■ **TASK DESCRIPTION**
Please output the line containing "Image resolution: width=1600" and all lines that follow it in the data below, exactly, with no pictures.

■ **EXERCISE DATA**

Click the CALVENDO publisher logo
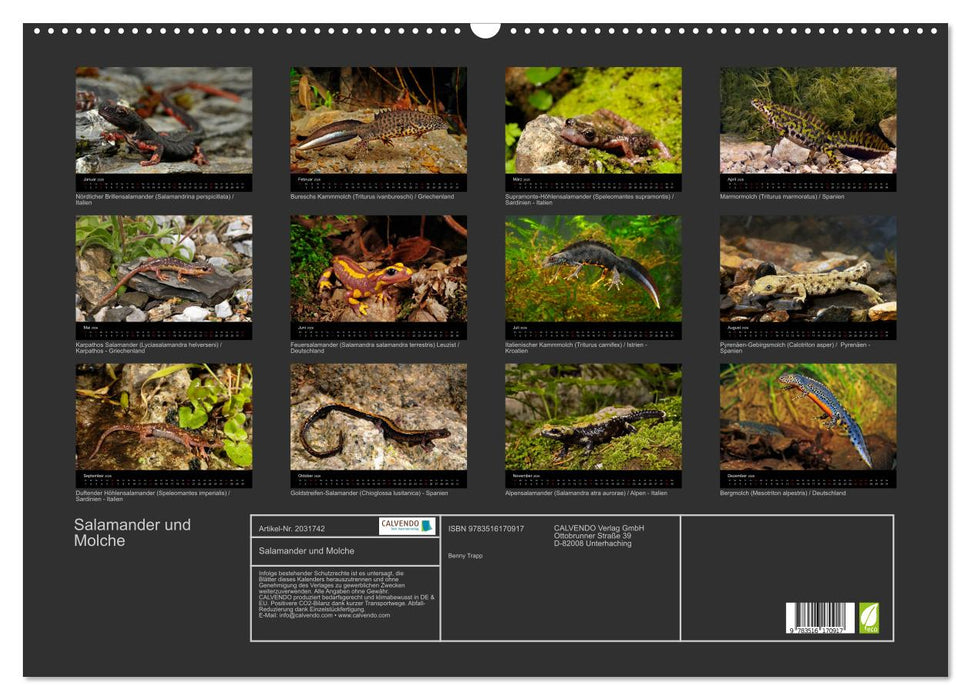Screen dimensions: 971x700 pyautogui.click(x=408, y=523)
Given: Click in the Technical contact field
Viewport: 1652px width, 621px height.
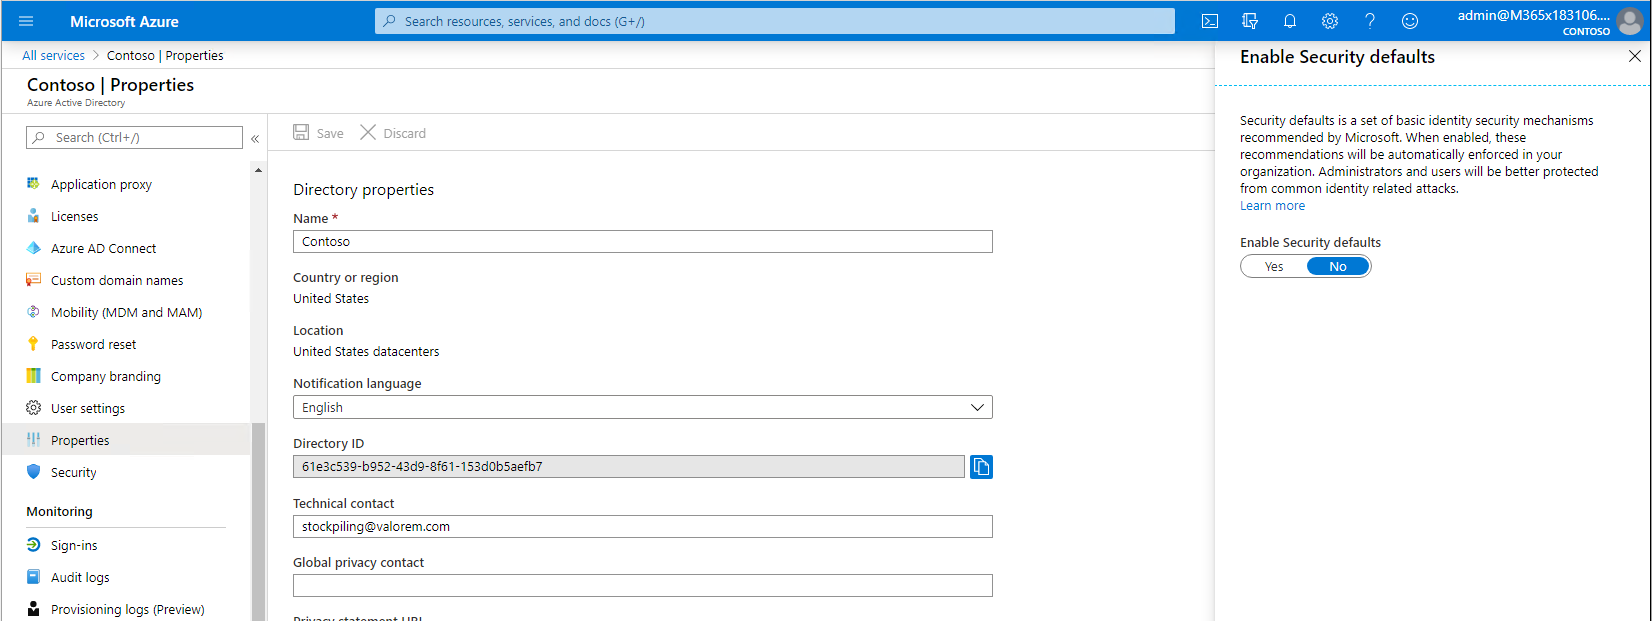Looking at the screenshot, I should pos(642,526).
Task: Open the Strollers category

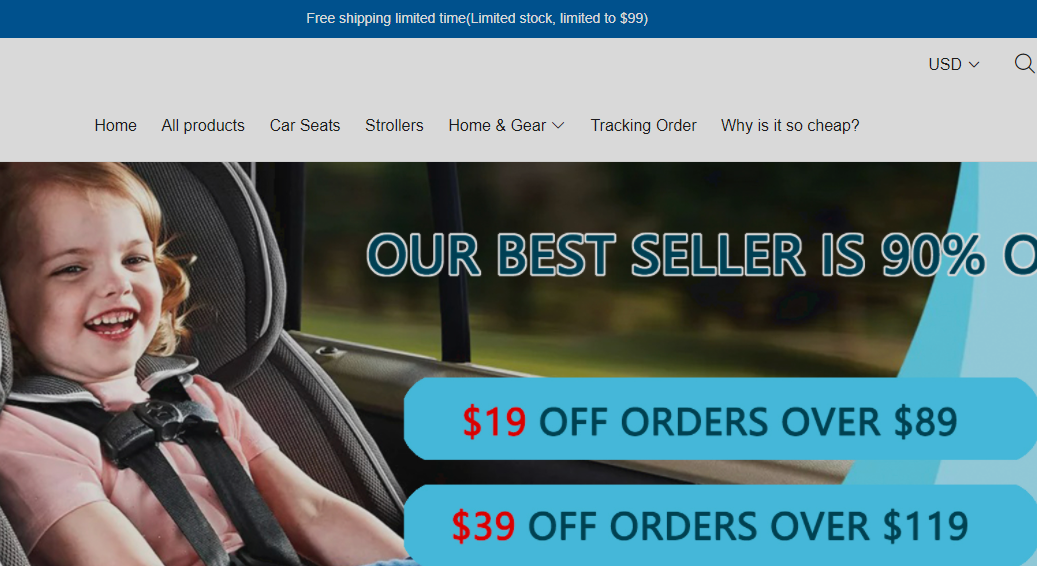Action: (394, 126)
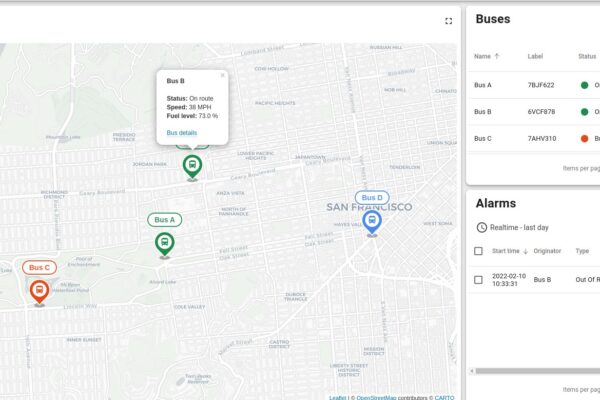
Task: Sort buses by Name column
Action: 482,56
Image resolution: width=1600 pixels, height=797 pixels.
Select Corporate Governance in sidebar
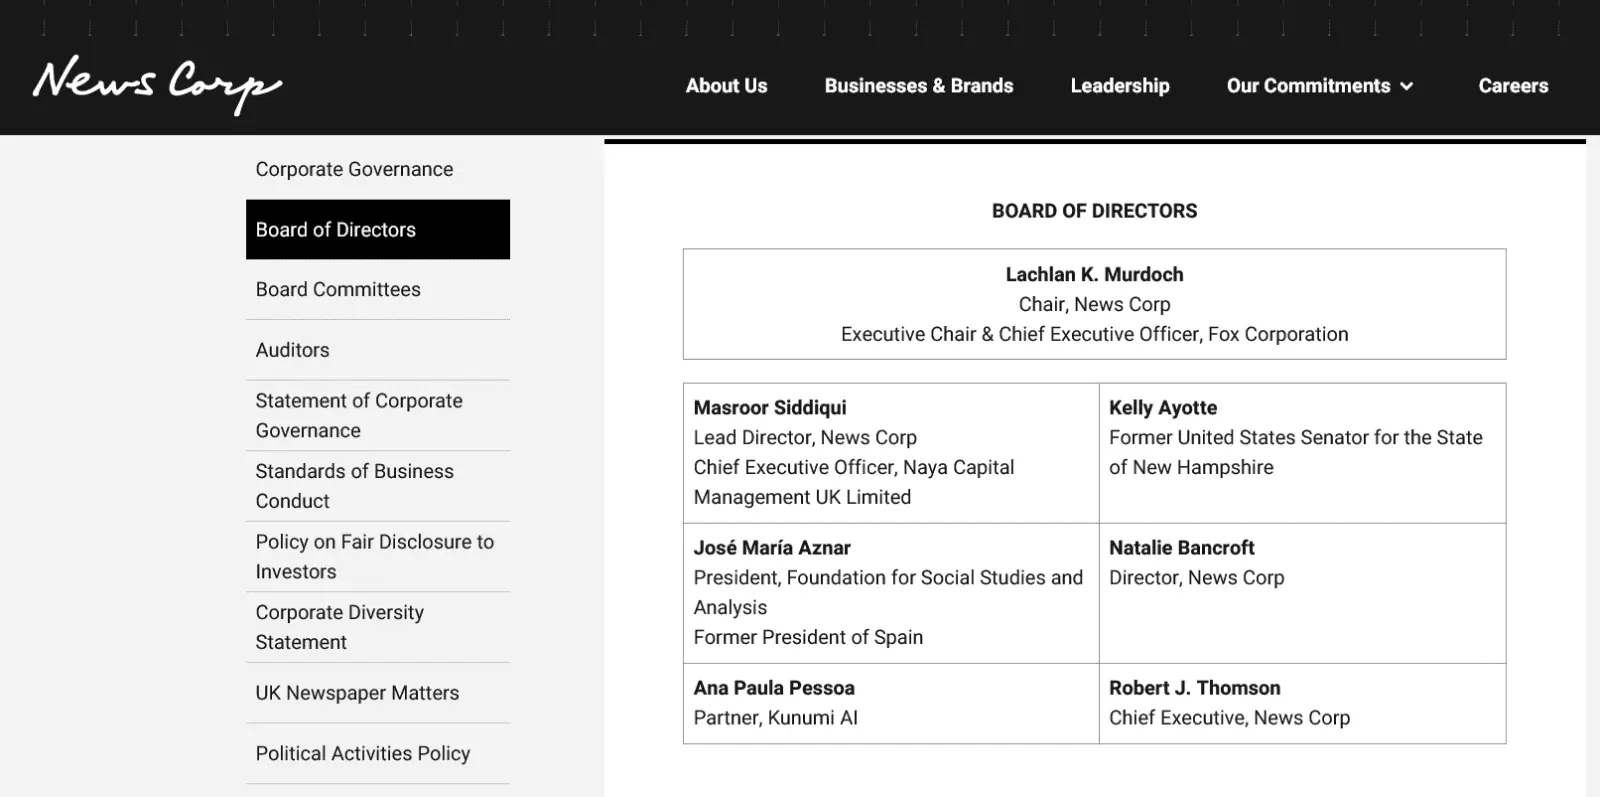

■ **YOUR SOLUTION**
Image resolution: width=1600 pixels, height=797 pixels.
Select Corporate Governance in sidebar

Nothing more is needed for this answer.